DOCUMENT PASSAGE START

The South Korean brand had been misapplying undefeatable noise reduction even to pristine HD content on its high-end flat-panel televisions over the past couple of years; fortunately 2013 is the year the company finally listened to our pleas and rectified this oversight. With both [Digital Clean View] and [MPEG Noise Filter] set to “Off“, there’s truly no underhanded noise smoothing at play, allowing sublime detail and texture in high-quality films to burst into life on the 46in F8000. And with [Sharpness] dialled down to “0“, there’s no unnecessary edge enhancement either. This is an absolute feast for the eyes – one that had us flipping through our catalogue of Blu-ray movies (not to mention high-def broadcasts from the Freesat/Freeview HD tuners) in appreciation.
After pegging peak white to 120 cd/m2 and setting the correct [Brightness] with a PLUGE pattern, black level measured 0.051 cd/m2 on the 46F8000, which is very good by LED LCD standards – most of the 3D-capable, edge-lit models with VA-type LCD panels this year seem to be hitting this mark. Backlight uniformity was fantastic on our review unit: this is the fourth consecutive 2013 edge LED television from Samsung that have had minimal issues on this front, so well done to the company for paying particular attention to this problem which has plagued many LCD TVs over the years.
Our Samsung UE46F8000 review sample exhibited a couple of different behaviours from the larger 55in UE55F8000 we tested in March, which we believe is the result of some picture quality-related fixes Samsung implemented in its latest 1102 firmware update. The first one we noticed was with the [Cinema Black] feature which is meant to darken the letterbox bars in cinemascope films. On the 55F8000 we complained that both the “Medium” and “High” settings introduced brightness fluctuations to the entire picture, but on the UE-46F8000 (loaded with 1102 firmware) only the latter was affected – “Medium” is now a viable option for viewers who wish to dim down the top and bottom letterbox bars when watching movies.
The other change relates to how 1080p/24 signal from 3D Blu-ray movies is handled. The Samsung 55-inch F8000 applied undefeatable motion interpolation to such content even with [Motion Plus] disabled, which smoothened out any judder but created a subtle if unmistakable “soap opera effect”. This was not the case on the 46-incher: [Motion Plus] “Off” was indeed truly off in 3D mode. This meant that 24fps tri-dimensional material exhibited some judder, but it’s very mild, and preferable to always-running motion interpolation which corrupts the very fabric that makes 24p films unique. Whether this is because of different screen sizes or the newer firmware is unknown, but either way it’s good news for UE46F8000 owners.

DOCUMENT PASSAGE END

§ **ACTIVITY**
Reproduce the television review starting with "The other change" and going on through "for UE46F8000 owners.", substituting "stutter" for "judder" wherever it occurs.

ENTRIES SUPPLIED START

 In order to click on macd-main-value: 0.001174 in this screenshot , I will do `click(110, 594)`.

ENTRIES SUPPLIED END
ENTRIES SUPPLIED START

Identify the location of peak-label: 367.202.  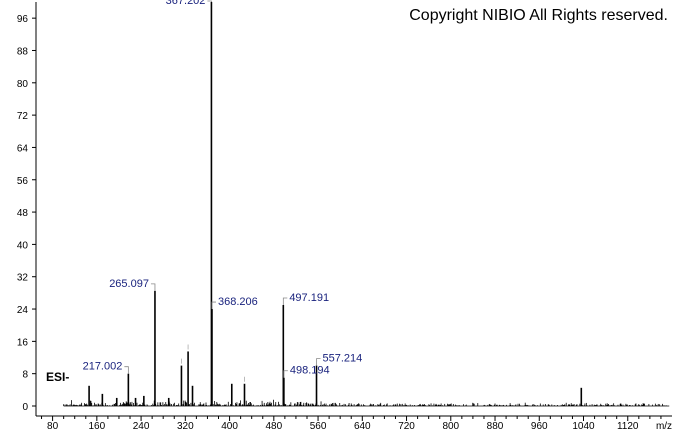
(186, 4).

ENTRIES SUPPLIED END

§ **OUTPUT**
The other change relates to how 1080p/24 signal from 3D Blu-ray movies is handled. The Samsung 55-inch F8000 applied undefeatable motion interpolation to such content even with [Motion Plus] disabled, which smoothened out any stutter but created a subtle if unmistakable “soap opera effect”. This was not the case on the 46-incher: [Motion Plus] “Off” was indeed truly off in 3D mode. This meant that 24fps tri-dimensional material exhibited some stutter, but it’s very mild, and preferable to always-running motion interpolation which corrupts the very fabric that makes 24p films unique. Whether this is because of different screen sizes or the newer firmware is unknown, but either way it’s good news for UE46F8000 owners.